WHAT THE EXERCISE ASKS => Each entry is to be restated word for word, with nothing omitted.

PROVIDED INFORMATION =>
--- START ---
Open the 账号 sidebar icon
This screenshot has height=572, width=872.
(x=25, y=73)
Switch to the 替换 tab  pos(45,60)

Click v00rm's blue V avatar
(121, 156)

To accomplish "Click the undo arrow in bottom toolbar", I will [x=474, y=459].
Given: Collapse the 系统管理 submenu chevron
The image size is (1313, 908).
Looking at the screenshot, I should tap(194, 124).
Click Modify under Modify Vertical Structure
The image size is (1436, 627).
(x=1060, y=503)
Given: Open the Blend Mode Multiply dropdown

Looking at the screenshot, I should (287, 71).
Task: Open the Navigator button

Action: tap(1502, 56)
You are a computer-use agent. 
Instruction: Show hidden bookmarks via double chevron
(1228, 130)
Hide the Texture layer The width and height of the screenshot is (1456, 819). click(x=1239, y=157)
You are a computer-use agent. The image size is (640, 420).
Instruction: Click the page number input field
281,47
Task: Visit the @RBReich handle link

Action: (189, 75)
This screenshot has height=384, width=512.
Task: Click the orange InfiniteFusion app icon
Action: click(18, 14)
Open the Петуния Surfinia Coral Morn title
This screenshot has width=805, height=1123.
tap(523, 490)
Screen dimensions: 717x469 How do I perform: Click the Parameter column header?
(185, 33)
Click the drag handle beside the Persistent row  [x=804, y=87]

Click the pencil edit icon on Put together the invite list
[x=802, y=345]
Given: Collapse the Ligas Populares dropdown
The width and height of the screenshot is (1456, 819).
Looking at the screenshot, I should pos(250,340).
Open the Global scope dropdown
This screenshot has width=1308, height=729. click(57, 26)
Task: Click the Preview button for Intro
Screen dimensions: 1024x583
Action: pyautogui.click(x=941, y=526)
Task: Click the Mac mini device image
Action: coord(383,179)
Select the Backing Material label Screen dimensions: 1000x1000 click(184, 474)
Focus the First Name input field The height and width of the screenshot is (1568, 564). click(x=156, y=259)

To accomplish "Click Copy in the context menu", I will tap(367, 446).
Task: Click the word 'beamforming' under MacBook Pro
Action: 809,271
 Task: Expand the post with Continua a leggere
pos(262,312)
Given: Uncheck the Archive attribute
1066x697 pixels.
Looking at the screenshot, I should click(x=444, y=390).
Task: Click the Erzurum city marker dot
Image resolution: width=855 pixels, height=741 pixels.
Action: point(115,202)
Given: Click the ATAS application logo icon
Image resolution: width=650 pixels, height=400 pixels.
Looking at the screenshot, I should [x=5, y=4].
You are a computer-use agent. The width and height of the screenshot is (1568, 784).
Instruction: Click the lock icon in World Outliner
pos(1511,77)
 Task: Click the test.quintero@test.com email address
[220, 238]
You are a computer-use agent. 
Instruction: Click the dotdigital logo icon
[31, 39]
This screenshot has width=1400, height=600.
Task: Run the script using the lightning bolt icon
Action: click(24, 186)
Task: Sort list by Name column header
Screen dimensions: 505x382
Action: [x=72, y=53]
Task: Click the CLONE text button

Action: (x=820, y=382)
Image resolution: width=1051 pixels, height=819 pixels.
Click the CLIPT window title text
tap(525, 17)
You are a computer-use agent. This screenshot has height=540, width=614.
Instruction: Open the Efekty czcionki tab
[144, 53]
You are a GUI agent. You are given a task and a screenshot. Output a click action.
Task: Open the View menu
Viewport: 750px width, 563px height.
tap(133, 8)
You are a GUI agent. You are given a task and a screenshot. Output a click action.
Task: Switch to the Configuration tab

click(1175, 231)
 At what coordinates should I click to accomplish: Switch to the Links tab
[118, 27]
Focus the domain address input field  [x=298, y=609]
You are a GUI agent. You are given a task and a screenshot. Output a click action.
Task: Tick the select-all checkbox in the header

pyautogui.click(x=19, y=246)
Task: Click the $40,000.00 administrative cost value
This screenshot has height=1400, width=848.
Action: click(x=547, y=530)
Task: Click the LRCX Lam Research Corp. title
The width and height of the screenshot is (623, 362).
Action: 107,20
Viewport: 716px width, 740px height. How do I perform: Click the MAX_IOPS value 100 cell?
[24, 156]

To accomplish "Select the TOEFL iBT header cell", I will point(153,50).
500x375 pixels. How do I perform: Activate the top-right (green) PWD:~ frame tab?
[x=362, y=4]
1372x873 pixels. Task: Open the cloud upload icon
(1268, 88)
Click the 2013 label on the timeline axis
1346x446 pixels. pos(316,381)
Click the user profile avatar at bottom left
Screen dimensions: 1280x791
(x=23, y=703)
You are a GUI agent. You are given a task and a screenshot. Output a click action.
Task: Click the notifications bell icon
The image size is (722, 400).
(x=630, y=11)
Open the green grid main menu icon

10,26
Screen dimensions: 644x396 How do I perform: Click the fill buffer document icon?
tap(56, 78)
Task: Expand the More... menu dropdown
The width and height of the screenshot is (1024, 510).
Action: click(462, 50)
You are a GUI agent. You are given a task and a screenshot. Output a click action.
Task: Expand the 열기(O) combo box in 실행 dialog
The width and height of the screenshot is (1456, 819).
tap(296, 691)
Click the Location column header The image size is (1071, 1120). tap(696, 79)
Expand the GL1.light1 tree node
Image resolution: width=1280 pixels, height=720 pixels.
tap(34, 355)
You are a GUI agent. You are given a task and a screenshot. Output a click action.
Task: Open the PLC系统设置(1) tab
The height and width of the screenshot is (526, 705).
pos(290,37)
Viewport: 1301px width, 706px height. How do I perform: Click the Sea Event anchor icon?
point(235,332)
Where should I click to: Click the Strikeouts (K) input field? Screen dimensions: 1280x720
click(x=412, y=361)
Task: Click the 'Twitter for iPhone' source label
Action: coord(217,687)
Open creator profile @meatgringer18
--- END ---
RESULT FOR THIS EXERCISE =>
Open the 账号 sidebar icon
This screenshot has height=572, width=872.
(x=25, y=73)
Switch to the 替换 tab  pos(45,60)

Click v00rm's blue V avatar
(121, 156)

To accomplish "Click the undo arrow in bottom toolbar", I will [x=474, y=459].
Given: Collapse the 系统管理 submenu chevron
The image size is (1313, 908).
Looking at the screenshot, I should tap(194, 124).
Click Modify under Modify Vertical Structure
The image size is (1436, 627).
(x=1060, y=503)
Given: Open the Blend Mode Multiply dropdown

Looking at the screenshot, I should (287, 71).
Task: Open the Navigator button

Action: tap(1502, 56)
You are a computer-use agent. 
Instruction: Show hidden bookmarks via double chevron
(1228, 130)
Hide the Texture layer The width and height of the screenshot is (1456, 819). click(x=1239, y=157)
You are a computer-use agent. The image size is (640, 420).
Instruction: Click the page number input field
281,47
Task: Visit the @RBReich handle link

Action: (189, 75)
This screenshot has height=384, width=512.
Task: Click the orange InfiniteFusion app icon
Action: click(18, 14)
Open the Петуния Surfinia Coral Morn title
This screenshot has width=805, height=1123.
tap(523, 490)
Screen dimensions: 717x469 How do I perform: Click the Parameter column header?
(185, 33)
Click the drag handle beside the Persistent row  [x=804, y=87]

Click the pencil edit icon on Put together the invite list
[x=802, y=345]
Given: Collapse the Ligas Populares dropdown
The width and height of the screenshot is (1456, 819).
Looking at the screenshot, I should pos(250,340).
Open the Global scope dropdown
This screenshot has width=1308, height=729. click(57, 26)
Task: Click the Preview button for Intro
Screen dimensions: 1024x583
Action: pyautogui.click(x=941, y=526)
Task: Click the Mac mini device image
Action: coord(383,179)
Select the Backing Material label Screen dimensions: 1000x1000 click(184, 474)
Focus the First Name input field The height and width of the screenshot is (1568, 564). click(x=156, y=259)

To accomplish "Click Copy in the context menu", I will tap(367, 446).
Task: Click the word 'beamforming' under MacBook Pro
Action: 809,271
 Task: Expand the post with Continua a leggere
pos(262,312)
Given: Uncheck the Archive attribute
1066x697 pixels.
Looking at the screenshot, I should click(x=444, y=390).
Task: Click the Erzurum city marker dot
Image resolution: width=855 pixels, height=741 pixels.
Action: point(115,202)
Given: Click the ATAS application logo icon
Image resolution: width=650 pixels, height=400 pixels.
Looking at the screenshot, I should [x=5, y=4].
You are a computer-use agent. The width and height of the screenshot is (1568, 784).
Instruction: Click the lock icon in World Outliner
pos(1511,77)
 Task: Click the test.quintero@test.com email address
[220, 238]
You are a computer-use agent. 
Instruction: Click the dotdigital logo icon
[31, 39]
This screenshot has width=1400, height=600.
Task: Run the script using the lightning bolt icon
Action: click(24, 186)
Task: Sort list by Name column header
Screen dimensions: 505x382
Action: [x=72, y=53]
Task: Click the CLONE text button

Action: (x=820, y=382)
Image resolution: width=1051 pixels, height=819 pixels.
Click the CLIPT window title text
tap(525, 17)
You are a computer-use agent. This screenshot has height=540, width=614.
Instruction: Open the Efekty czcionki tab
[144, 53]
You are a GUI agent. You are given a task and a screenshot. Output a click action.
Task: Open the View menu
Viewport: 750px width, 563px height.
tap(133, 8)
You are a GUI agent. You are given a task and a screenshot. Output a click action.
Task: Switch to the Configuration tab

click(1175, 231)
 At what coordinates should I click to accomplish: Switch to the Links tab
[118, 27]
Focus the domain address input field  [x=298, y=609]
You are a GUI agent. You are given a task and a screenshot. Output a click action.
Task: Tick the select-all checkbox in the header

pyautogui.click(x=19, y=246)
Task: Click the $40,000.00 administrative cost value
This screenshot has height=1400, width=848.
Action: click(x=547, y=530)
Task: Click the LRCX Lam Research Corp. title
The width and height of the screenshot is (623, 362).
Action: 107,20
Viewport: 716px width, 740px height. How do I perform: Click the MAX_IOPS value 100 cell?
[24, 156]

To accomplish "Select the TOEFL iBT header cell", I will point(153,50).
500x375 pixels. How do I perform: Activate the top-right (green) PWD:~ frame tab?
[x=362, y=4]
1372x873 pixels. Task: Open the cloud upload icon
(1268, 88)
Click the 2013 label on the timeline axis
1346x446 pixels. pos(316,381)
Click the user profile avatar at bottom left
Screen dimensions: 1280x791
(x=23, y=703)
You are a GUI agent. You are given a task and a screenshot. Output a click action.
Task: Click the notifications bell icon
The image size is (722, 400).
(x=630, y=11)
Open the green grid main menu icon

10,26
Screen dimensions: 644x396 How do I perform: Click the fill buffer document icon?
tap(56, 78)
Task: Expand the More... menu dropdown
The width and height of the screenshot is (1024, 510).
Action: click(462, 50)
You are a GUI agent. You are given a task and a screenshot. Output a click action.
Task: Expand the 열기(O) combo box in 실행 dialog
The width and height of the screenshot is (1456, 819).
tap(296, 691)
Click the Location column header The image size is (1071, 1120). tap(696, 79)
Expand the GL1.light1 tree node
Image resolution: width=1280 pixels, height=720 pixels.
tap(34, 355)
You are a GUI agent. You are given a task and a screenshot. Output a click action.
Task: Open the PLC系统设置(1) tab
The height and width of the screenshot is (526, 705).
pos(290,37)
Viewport: 1301px width, 706px height. How do I perform: Click the Sea Event anchor icon?
point(235,332)
Where should I click to: Click the Strikeouts (K) input field? Screen dimensions: 1280x720
click(x=412, y=361)
Task: Click the 'Twitter for iPhone' source label
Action: coord(217,687)
Open creator profile @meatgringer18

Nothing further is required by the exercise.